By 2022, sharing photographs on social media of the elf toy in elaborate poses or situations had become a significant part of the Elf on the Shelf experience for some, with parents attempting to outdo one another's displays. Scenarios shared online included the elf using toilet paper to swing from ceiling lights or filling a sink with hot chocolate and marshmallows. In December 2024, the company released "The Official 24-day Ultimate Elf Ideas Kit" and "The Elf Ideas Super Set" to make the tradition less stressful for parents, which they acknowledge has been a growing concern. One academic noted that "The elf is increasingly being caught doing things a child would get in trouble for doing, which seems to contradict the point of it all."

==Television==
===CBS animated special===
On November 26, 2011, a thirty-minute animated direct-to-TV special, titled An Elf's Story: The Elf on the Shelf, directed by Chad Eikhoff, aired on CBS. It featured the voices of Brendan Dooling and Shameik Moore.
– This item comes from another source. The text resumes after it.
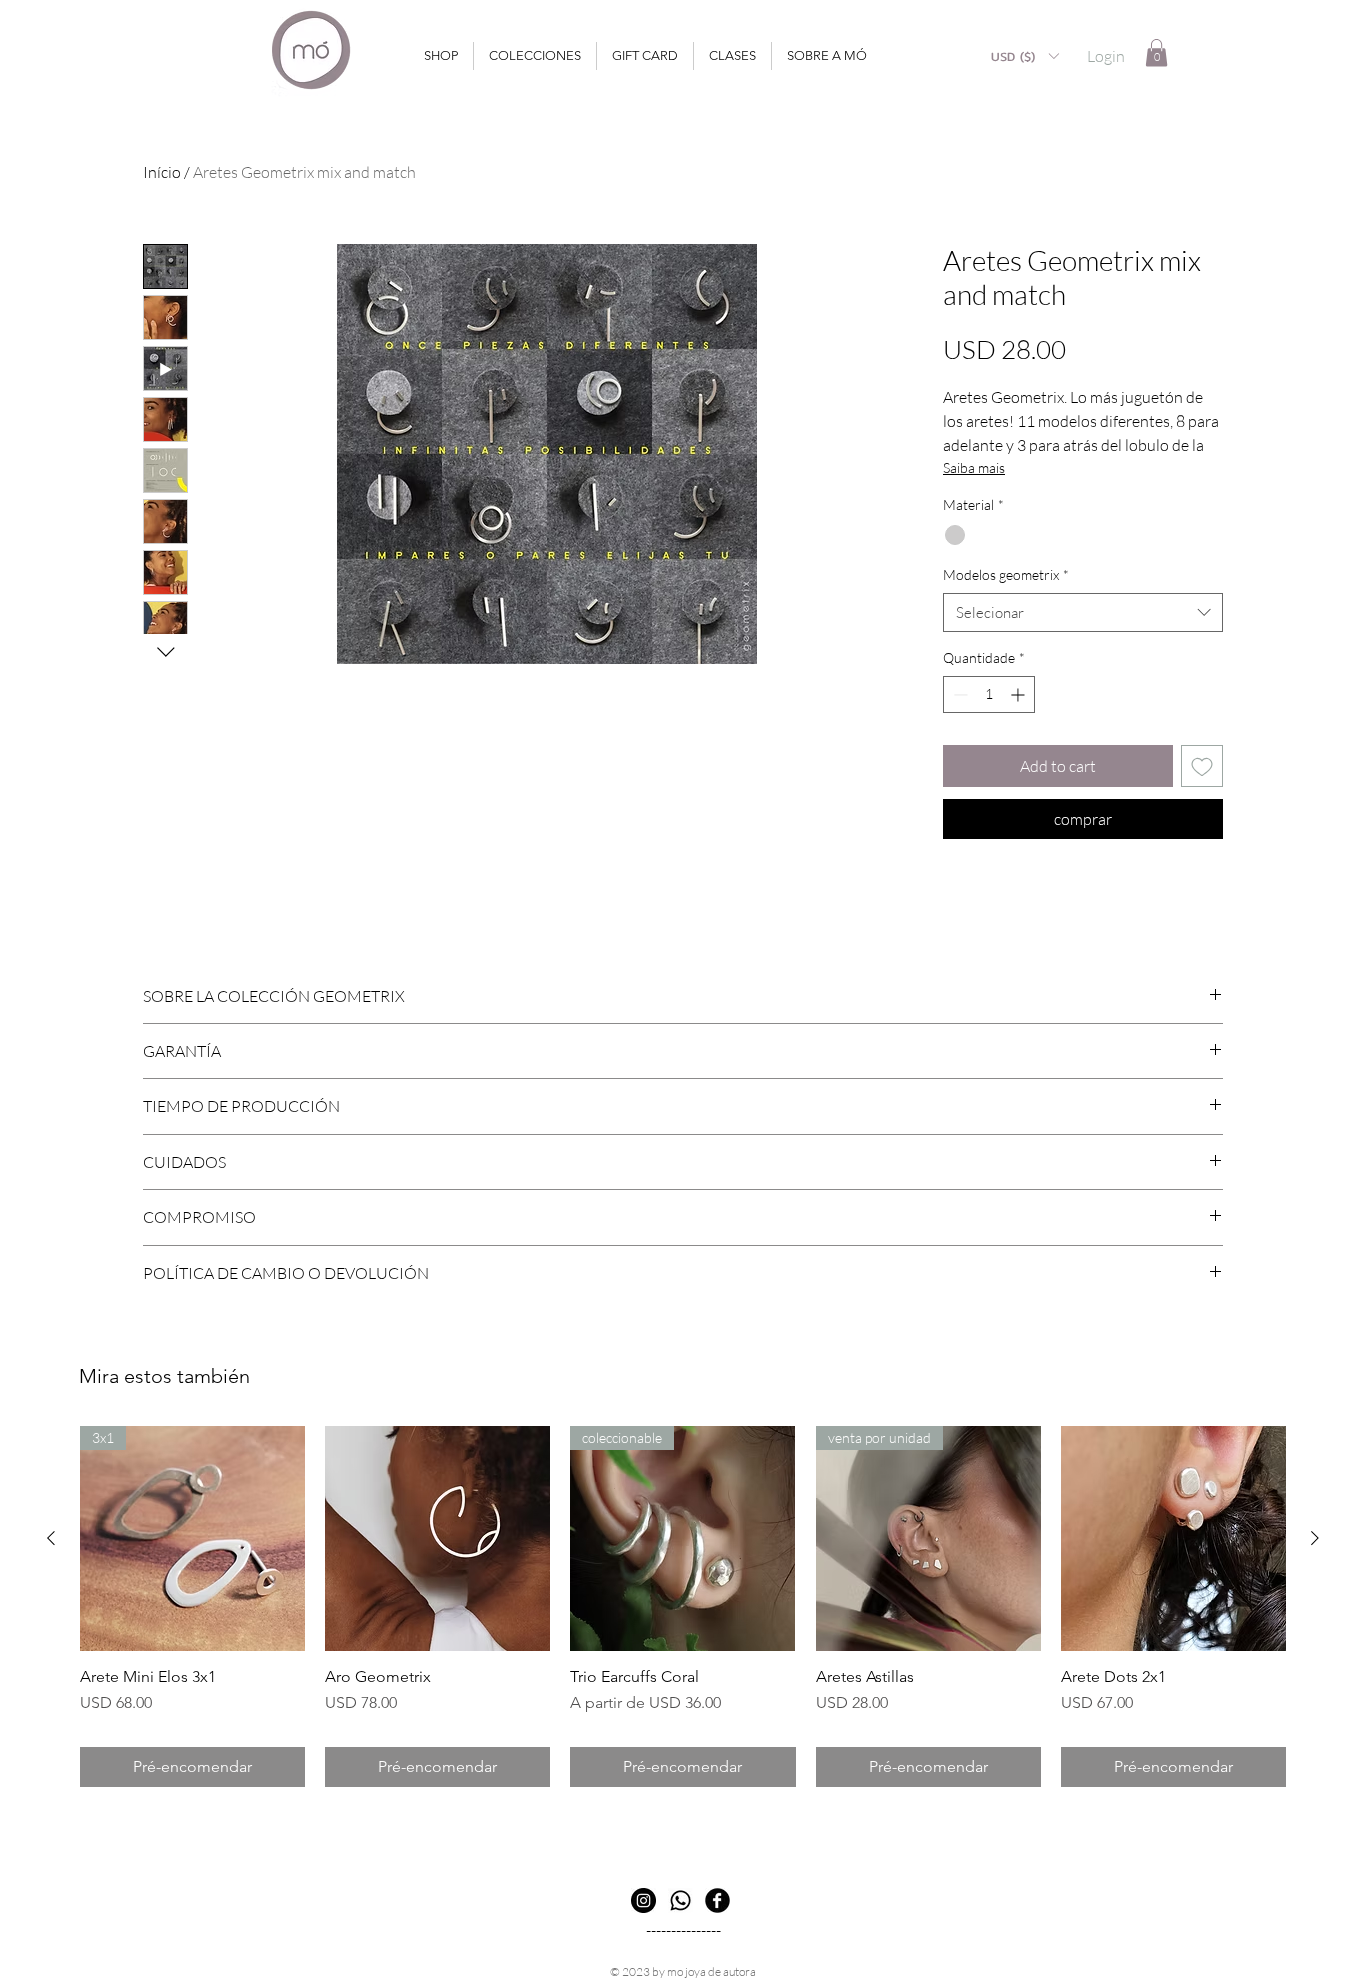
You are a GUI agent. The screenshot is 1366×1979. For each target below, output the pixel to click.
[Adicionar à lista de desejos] (1202, 766)
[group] (683, 1606)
The Washington Post criticized the quality of the motion-captured animation and dismissed it as "just a half-hour advertisement for a book and a toy", which it felt would not join "the canon of prime-time animated Christmas specials that actually move the spirit". In contrast, Common Sense Media called the special "a great addition to families' holiday TV traditions", although they warned parents about the consumer-driven nature of the story and made note of its lack of educational value.

===Netflix deal===
On October 9, 2020, multiple media outlets reported that Netflix, in partnership with the Lumistella Company, was developing "series, movies, and specials" based on The Elf on the Shelf. The content would be produced by Roy Lee and Miri Yoon, "including original live-action and animated series and movies for pre-school audiences as well as families".
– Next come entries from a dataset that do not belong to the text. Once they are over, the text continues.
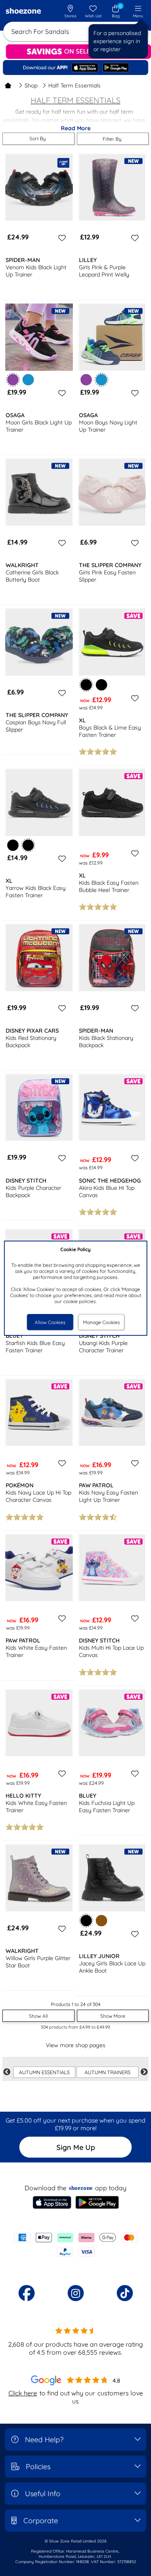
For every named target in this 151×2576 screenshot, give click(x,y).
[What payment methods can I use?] (75, 2245)
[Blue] (28, 379)
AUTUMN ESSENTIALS (44, 2072)
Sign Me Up (75, 2147)
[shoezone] (23, 11)
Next (144, 2072)
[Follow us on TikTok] (125, 2293)
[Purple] (86, 379)
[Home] (8, 85)
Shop (31, 85)
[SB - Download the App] (75, 67)
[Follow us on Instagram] (76, 2293)
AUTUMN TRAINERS (107, 2072)
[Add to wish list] (61, 237)
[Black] (101, 684)
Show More (112, 2016)
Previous (7, 2072)
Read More (76, 128)
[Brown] (101, 1920)
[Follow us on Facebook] (27, 2293)
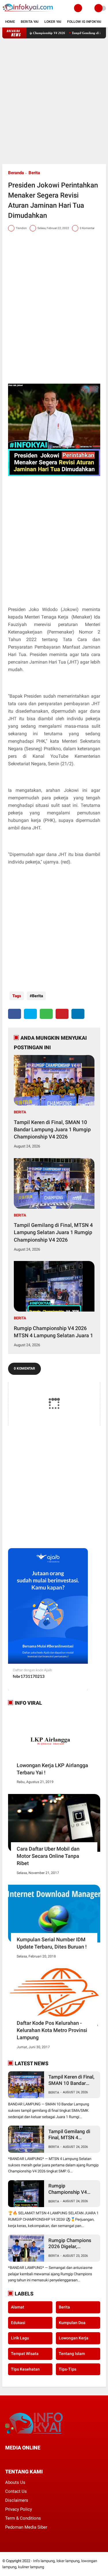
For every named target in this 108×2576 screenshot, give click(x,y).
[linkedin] (77, 1014)
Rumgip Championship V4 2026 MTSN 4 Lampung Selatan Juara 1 (53, 1331)
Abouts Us (15, 2482)
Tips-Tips (67, 2369)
===Food Network reality television show===
On October 3, 2023, TheWrap reported that Food Network had developed a reality television show titled The Elf on the Shelf: Sweet Showdown, which premiered on November 19, 2023. Hosted by Duff Goldman, it follows "six teams of what the series is dubbing Sweetmakers for the chance to win $25,000 and the title of the Ambassadors of Confectionery Concoctions. Each week, teams will be challenged to create holiday-themed edible showpieces." Judges included Kardea Brown and Next Great Baker winner Ashley Holt.
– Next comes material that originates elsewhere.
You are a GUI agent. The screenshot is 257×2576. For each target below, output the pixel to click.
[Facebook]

==Other appearances and products==
Elf on the Shelf dolls are typically available with different skin tones and genders. In 2007, a photograph of Jennifer Garner carrying a product box led to a segment on the Today show, driving an increase in sales.

In 2012, The Elf on the Shelf made its first appearance in the Macy's Thanksgiving Day Parade, alongside fellow parade newcomers Hello Kitty and Papa Smurf.

In April 2014, two supplemental birthday products were released: the Elf on the Shelf Birthday Countdown Game and the Elf on the Shelf Birthday Chair Decoration Kit. These are examples of over 150 products licensed by the Lumistella Company, which as of 2023 had sold more than 22.5 million Elf on the Shelf dolls.

In 2019, the Elf on the Shelf brand was extended to a live stage musical, Kellogg's food products, and activities at IHOP restaurants.

In 2023, the Lumistella Company partnered with Beaches Resorts to offer "V.I.E." ("very important elf", a reference to VIP) packages, "butler-curated perks at all three Beaches Resorts in Jamaica and Turks and Caicos".

As of 2023, Forbes estimated the Lumistella Company generated annual revenues of $100 million, while co-CEOs Bell and Pitts were estimated to have a personal fortune of around $50 million.

==Parodies==
In 2013, Neil Hoffman created the toy and book The Mensch on a Bench, featuring a plush Jewish mensch character.

Other rhyming jokes became popular in internet memes in 2017, after a Tumblr user named "dankmemeuniversity" shared an image of an action figure of Ash Ketchum from Pokémon in a trash bin. It was captioned "You've heard of Elf on the Shelf, now get ready for...", encouraging other users to rhyme "Ash in the trash", an example of a snowclone. The post was reblogged over 180,000 times. Another Tumblr user, "Kawaii Rain", built on the joke with a picture of an action figure of Link from The Legend of Zelda in a sink. Over time, the meme spread beyond gaming references to other genres and celebrities.